* [GIVEN EXERCISE]: Rewrite these records with "Where should I click to" replaced by "Where do I click to" everywhere it occurs, leaving everything else unchanged.

* [MATERIAL PROVIDED]:
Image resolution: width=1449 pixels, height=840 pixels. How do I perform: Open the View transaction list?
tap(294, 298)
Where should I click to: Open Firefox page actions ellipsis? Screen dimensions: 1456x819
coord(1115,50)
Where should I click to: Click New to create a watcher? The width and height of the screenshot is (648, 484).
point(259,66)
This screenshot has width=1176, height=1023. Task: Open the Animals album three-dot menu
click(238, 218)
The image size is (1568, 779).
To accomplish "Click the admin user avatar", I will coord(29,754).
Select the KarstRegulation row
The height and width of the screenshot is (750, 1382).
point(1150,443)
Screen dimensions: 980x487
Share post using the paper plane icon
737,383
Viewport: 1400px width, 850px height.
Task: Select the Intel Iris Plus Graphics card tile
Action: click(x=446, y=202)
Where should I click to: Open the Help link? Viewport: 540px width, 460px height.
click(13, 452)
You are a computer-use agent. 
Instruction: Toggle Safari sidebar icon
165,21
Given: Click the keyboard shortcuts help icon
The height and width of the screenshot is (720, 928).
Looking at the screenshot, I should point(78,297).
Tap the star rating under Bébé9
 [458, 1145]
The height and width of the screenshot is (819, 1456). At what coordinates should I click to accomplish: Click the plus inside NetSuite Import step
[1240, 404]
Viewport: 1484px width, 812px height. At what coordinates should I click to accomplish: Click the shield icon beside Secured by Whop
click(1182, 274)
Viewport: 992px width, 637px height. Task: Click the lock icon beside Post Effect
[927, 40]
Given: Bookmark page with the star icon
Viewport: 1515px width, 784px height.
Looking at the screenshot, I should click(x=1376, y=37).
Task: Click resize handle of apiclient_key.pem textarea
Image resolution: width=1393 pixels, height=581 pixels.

* [FULL OUTPUT]:
Image resolution: width=1449 pixels, height=840 pixels. How do I perform: Open the View transaction list?
tap(294, 298)
Where do I click to: Open Firefox page actions ellipsis? Screen dimensions: 1456x819
coord(1115,50)
Where do I click to: Click New to create a watcher? The width and height of the screenshot is (648, 484).
point(259,66)
This screenshot has width=1176, height=1023. Task: Open the Animals album three-dot menu
click(238, 218)
The image size is (1568, 779).
To accomplish "Click the admin user avatar", I will coord(29,754).
Select the KarstRegulation row
The height and width of the screenshot is (750, 1382).
point(1150,443)
Screen dimensions: 980x487
Share post using the paper plane icon
737,383
Viewport: 1400px width, 850px height.
Task: Select the Intel Iris Plus Graphics card tile
Action: click(x=446, y=202)
Where do I click to: Open the Help link? Viewport: 540px width, 460px height.
click(13, 452)
You are a computer-use agent. 
Instruction: Toggle Safari sidebar icon
165,21
Given: Click the keyboard shortcuts help icon
The height and width of the screenshot is (720, 928).
Looking at the screenshot, I should point(78,297).
Tap the star rating under Bébé9
 [458, 1145]
The height and width of the screenshot is (819, 1456). At what coordinates should I click to accomplish: Click the plus inside NetSuite Import step
[1240, 404]
Viewport: 1484px width, 812px height. At what coordinates should I click to accomplish: Click the shield icon beside Secured by Whop
click(1182, 274)
Viewport: 992px width, 637px height. Task: Click the lock icon beside Post Effect
[927, 40]
Given: Bookmark page with the star icon
Viewport: 1515px width, 784px height.
Looking at the screenshot, I should click(x=1376, y=37).
Task: Click resize handle of apiclient_key.pem textarea
Image resolution: width=1393 pixels, height=581 pixels.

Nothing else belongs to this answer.